KUALA LUMPUR: Felda Global Ventures Holdings Bhd (FGV), the world’s largest palm oil producer by planted acreage, said it is now deliberating on the change of its chief executive officer (CEO), a post currently held by Datuk Mohd Emir Mavani Abdullah.

The announcement comes amid various acquisitions that are still in the works, with some pending approval from shareholders, raising questions about whether negotiations could be scuttled.

“The board of FGV will deliberate on the appointment/change of FGV CEO and will make the requisite announcement immediately upon the receipt of the nomination letter from the relevant authority,” it said in a filing with Bursa Malaysia yesterday.

However, it did not disclose who the authority is.

Emir’s contract expired on July 15, 2015, and it is understood that he has been on a short-term contract since then.

FGV last Friday issued a statement, saying Emir will continue to serve as its CEO and president, after local media reported that he may be replaced next month.

According to a news report, Emir, who was appointed to his current post on Jan 1, 2013, is expected to be replaced by Datuk Zakaria Arshad, the head of the group’s downstream operations.

Emir is currently presiding over what is arguably one of the group’s most controversial acquisitions — the ongoing planned acquisition of a stake in Indonesia’s PT Eagle High Plantations Tbk, which was proposed at a time when the group was grappling with depressed palm oil prices and declining profits.

The deal initially involved the acquisition of a 37% stake in Eagle High for US$680 million (RM2.79 billion). However, analysts and substantial shareholder Employees Provident Fund had criticised the deal was expensive.  

However, Emir had defended the deal, saying FGV was not overpaying for the stake and it would not be taking on too much debt and that it was being pursued purely for commercial reasons.

The initial deal was later scrapped due to the change in market conditions.

Over the weekend, The Edge weekly, quoting sources, reported that FGV is out of the deal to buy the equity interest in Eagle High and other businesses from Rajawali and that Felda Investment Corp will instead but the 37% stake in Eagle High, as well as Rajawali’s sugar cane plantations and mills.

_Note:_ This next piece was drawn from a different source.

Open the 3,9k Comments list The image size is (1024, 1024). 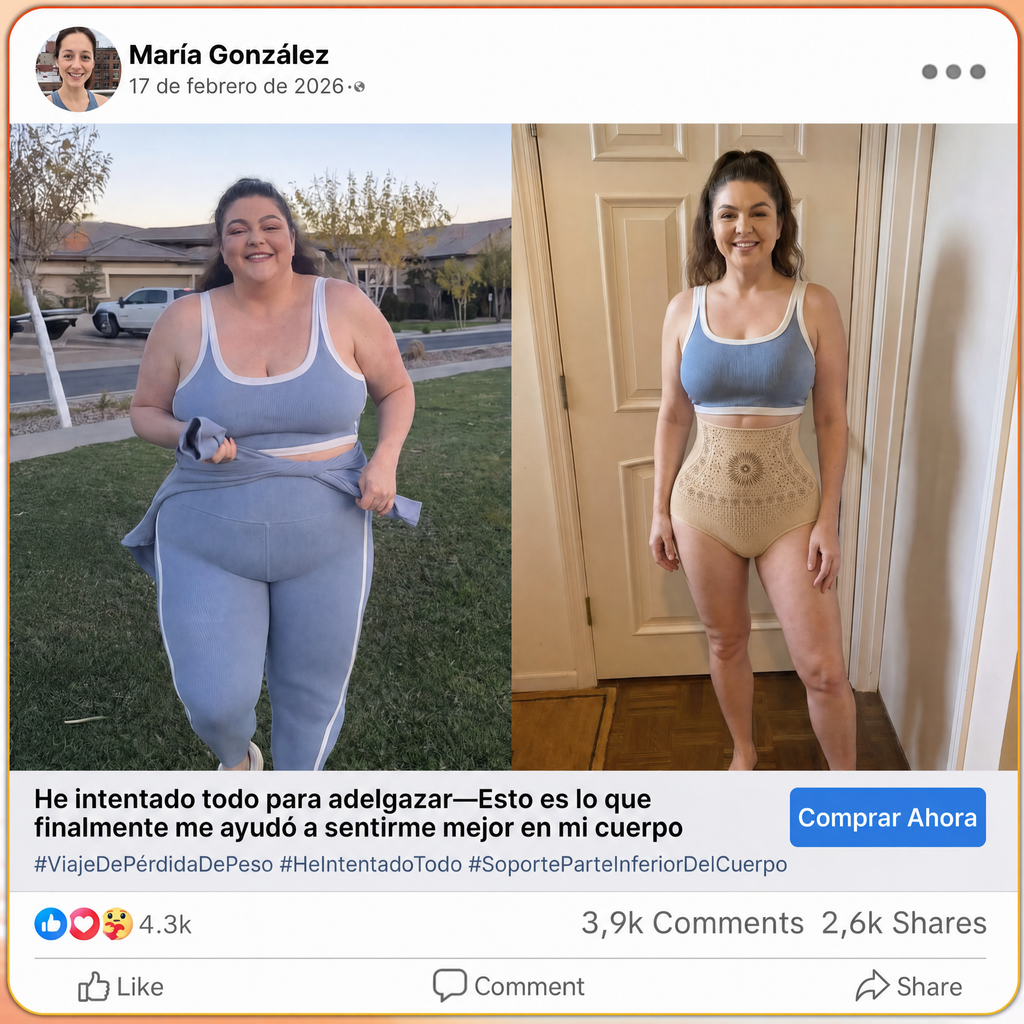click(x=692, y=923)

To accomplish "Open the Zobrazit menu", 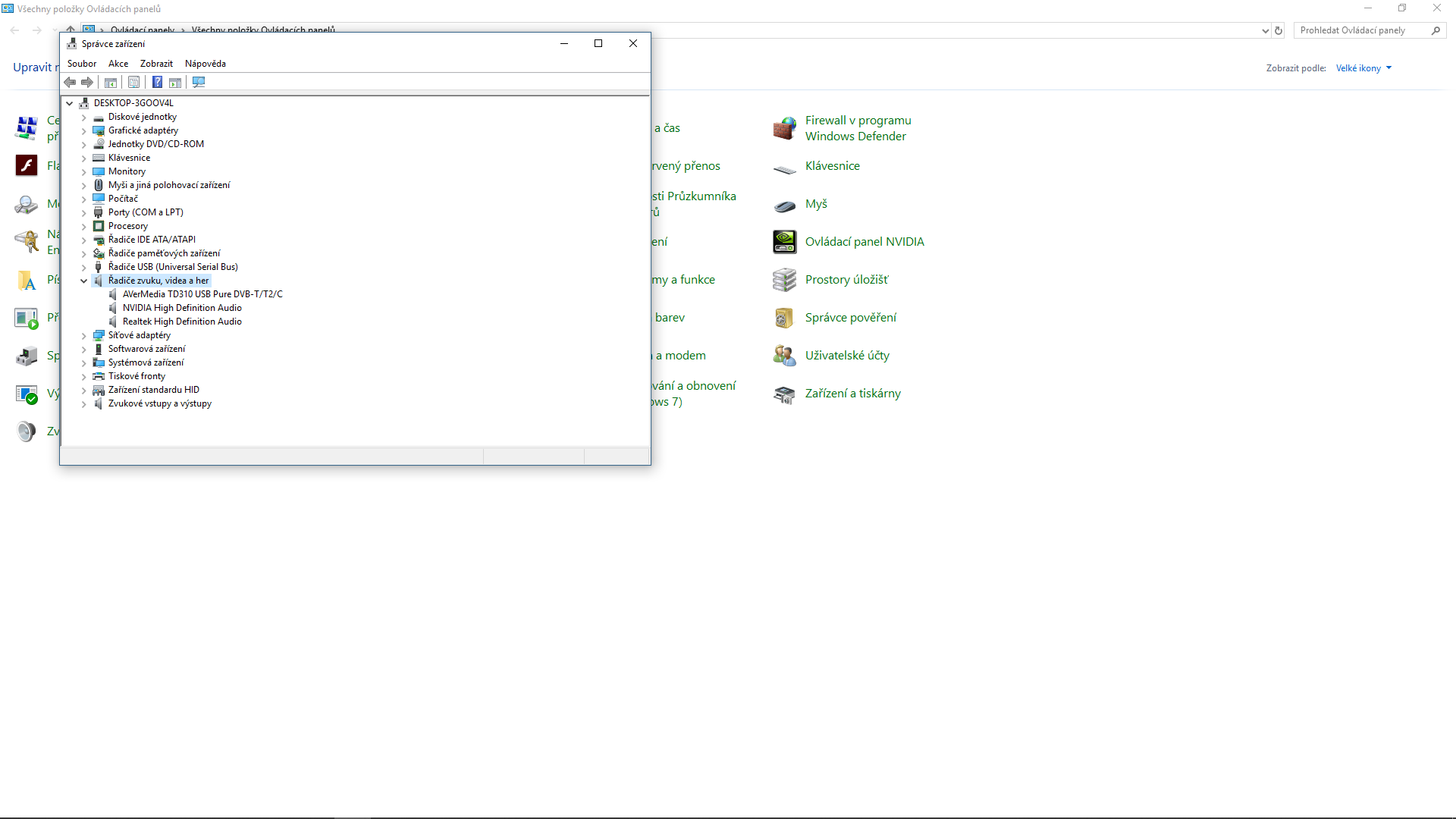I will [x=156, y=64].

The group has also recently proposed to buy a 55% stake in Zhong Ling Nutril-Oil Holdings Ltd for RM976.25 million, which has raised concerns that FGV is embarking on too many acquisitions since its listing in 2012.

In a separate filing with Bursa yesterday, FGV said the terms and conditions of its two sale and purchase agreements (SPA 1 and SPA 2) regarding the proposed acquisition of the stake in Zhong Ling were made at “arm’s length and in the ordinary course of commercial negotiations”.

FGV on Feb 26 announced that it had entered into two conditional SPAs with Zhong Hai Investments Holdings Ltd and other vendors, for the transfer of 26.4% and 28.6% stakes in Zhong Ling for RM537.05 million and RM439.2 million respectively.

“As a result of the negotiations and based on parties having commenced the application process for approvals from the regulators in April 2015, parties agreed that the conditions precedent are to be fulfilled within five business days,” it added.

FGV noted that, however, the application to one of the regulators was cancelled pending more information on the investment from the group. “To date, no subsequent application has been submitted to the said regulator,” it said.

“Under no circumstances whatsoever does the board of FGV imposes an express or implied obligation on the regulators to process and approve any approval in connection with the proposed acquisition within any time period agreed by the parties in SPA 1 and SPA 2,” it added.

The acquisition is subject to shareholders’ approval.